Sunday, November 23, 2008

Screening Job Applicants

It's not so hard as Gene Goeglein said in this morning's Northwest Herald to uncover unfavorable employment history or problems with the law of a former employee of a school district or any other employer. Mr. Goeglein is the Regional Superintendent of the McHenry County Regional Office of Education.

It definitely should not be the end of a conversation, after the caller is given only the start and ending dates of employment for the former person.

"Is s/he eligible for re-hire?" This is the killer question. This is the show-stopper. If I call a past employer and am told that my applicant is not eligible for re-hire, I am definitely raising the bar.
Now my applicant might not be eligible for that employer, and I might indeed find him an excellent, qualified, honest, no-problems-with-the-law employee.

The best H.R. question I ever heard, though, came from a young office manager of a law firm in Denver. His question? "Was there a great sigh of relief when so-and-so left?"

Just because an organization fires an employee does not automatically make that employee a high-risk applicant.

Check out what is happening right now at the McHenry County Sheriff's Department. Sheriff Nygren fired Deputy Zane Seipler. Just wait until the rest of the stories come out.

And what about the Woodstock Police Chief's efforts to fire Sgt. Steve Gorski? Should coercion be used by an employer to force an employee to sign an unfair employment agreement without time to confer with his attorney and physician?

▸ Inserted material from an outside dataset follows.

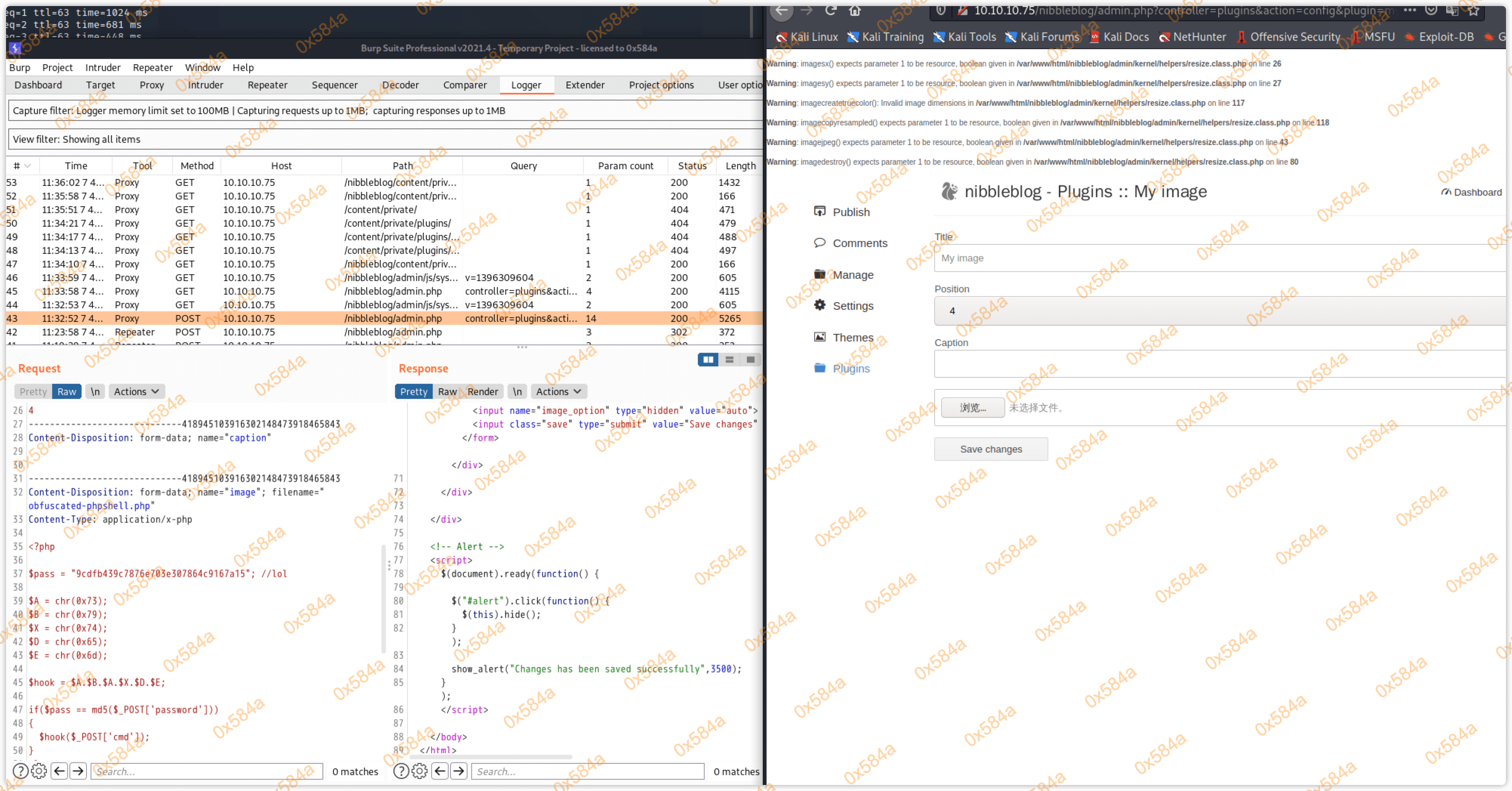Switch Response view to Render
1512x791 pixels.
click(x=483, y=391)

What was unfair about the agreement? As I understand it, the Woodstock Police Department virtually forced Gorski to sign a statement that he would not take two medications for pain control of his two back injuries, yet the same document said he could take any medications prescribed by his physician, which those two were! Talk about Catch 22!

What is the real reason that the Woodstock P.D. wants to get rid of Gorski? That part of the story hasn't come out yet, but I'll venture a guess that the employees there know about it and are very reluctant to talk about it.

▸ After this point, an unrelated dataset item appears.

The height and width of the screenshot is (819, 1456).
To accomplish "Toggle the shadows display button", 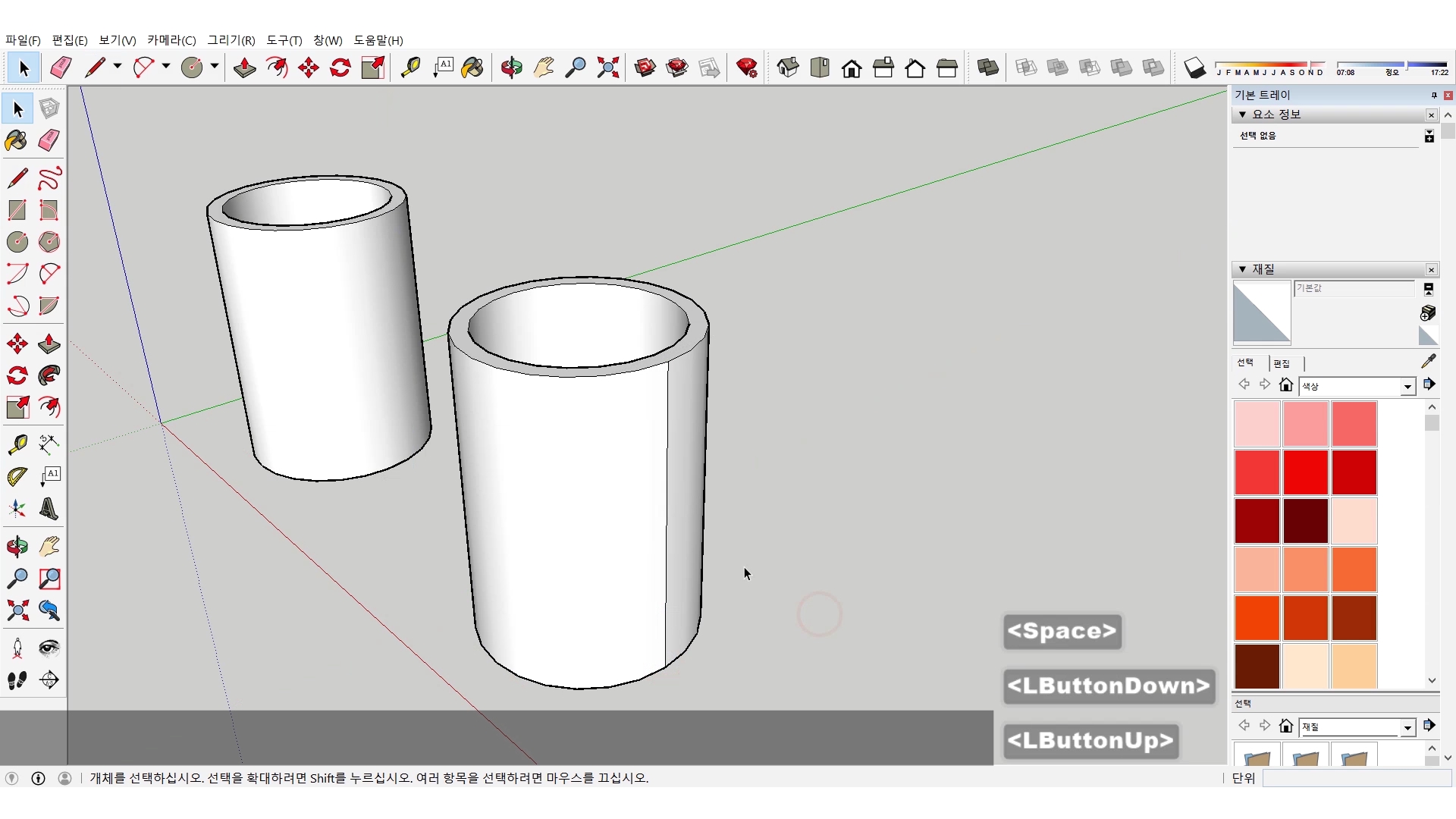I will click(1194, 68).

Law enforcement officers are not supposed to air their dirty laundry in public. In fact, the sheriff's department has a policy that deputies will not do so. Is that a prohibition of free speech? If you see rules broken and laws violated - and tolerated, should you lose your job because you take it to the public after the problems don't get cleaned up by the bosses?

Both Deputy Seipler and Sgt. Gorski will get their jobs back. It will take a while and cost a lot of money.